Theorem (Davis-Kahan): Let $A \in \mathbb{R}^{d \times d}$ and $B \in \mathbb{R}^{d \times d}$ be symmetric matrices. For an $i \in \{1,\ldots,d\}$, assume that
$$ \delta := \min_{j \neq i} |\lambda_i(A) - \lambda_j(A)| > 0. $$Then
$$ \min_{s \in \{+1,-1\}} \|\mathbf{v}_i(A) - s \mathbf{v}_i(B)\|^2 \leq \frac{8 \|A - B\|_2^2}{\delta^2}. $$Proof: Expand $\mathbf{v}_i(B)$ in the basis formed by the eigenvectors of $A$, that is, $ \mathbf{v}_i(B) = \sum_{j=1}^d \langle \mathbf{v}_i(B), \mathbf{v}_j(A) \rangle \,\mathbf{v}_j(A), $ where we used the orthonormality of the $\mathbf{v}_j(A)$'s. On the one hand,
$$ \begin{align*} \|(A - \lambda_i(A) I) \,\mathbf{v}_i(B)\|^2 &= \left\|\sum_{j=1}^d \langle \mathbf{v}_i(B), \mathbf{v}_j(A) \rangle (A - \lambda_i(A) I)\,\mathbf{v}_j(A)\right\|^2\\ &= \left\|\sum_{j=1, j \neq i}^d \langle \mathbf{v}_i(B), \mathbf{v}_j(A) \rangle (\lambda_j(A) - \lambda_i(A))\,\mathbf{v}_j(A)\right\|^2\\ &= \sum_{j=1, j \neq i}^d \langle \mathbf{v}_i(B), \mathbf{v}_j(A) \rangle^2 (\lambda_j(A) - \lambda_i(A))^2\\ &\geq \delta^2 (1 - \langle \mathbf{v}_i(B), \mathbf{v}_i(A) \rangle^2), \end{align*} $$where, on the last two lines, we used the orthonormality of the $\mathbf{v}_j(A)$'s and $\mathbf{v}_j(B)$'s.

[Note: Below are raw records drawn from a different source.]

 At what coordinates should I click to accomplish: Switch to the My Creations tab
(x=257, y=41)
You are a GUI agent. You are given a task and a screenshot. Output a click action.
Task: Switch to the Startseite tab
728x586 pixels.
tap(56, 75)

On the other hand, letting $E = A - B$, by the triangle inequality
$$ \begin{align*} \|(A - \lambda_i(A) I) \,\mathbf{v}_i(B)\| &= \|(B + E - \lambda_i(A) I) \,\mathbf{v}_i(B)\|\\ &\leq \|(B - \lambda_i(A) I) \,\mathbf{v}_i(B)\| + \|E \,\mathbf{v}_i(B)\|\\ &\leq |\lambda_i(B) - \lambda_i(A)| \|\mathbf{v}_i(B)\| + \|E\|_2 \|\mathbf{v}_i(B)\|\\ &\leq |\lambda_i(B) - \lambda_i(A)| + \|E\|_2, \end{align*} $$where, on the last line, we used the orthonormality of $\mathbf{v}_i(B)$ and the definition of $\|E\|_2$. By Weyl, we also have $|\lambda_i(B) - \lambda_i(A)| \leq \|E\|_2$.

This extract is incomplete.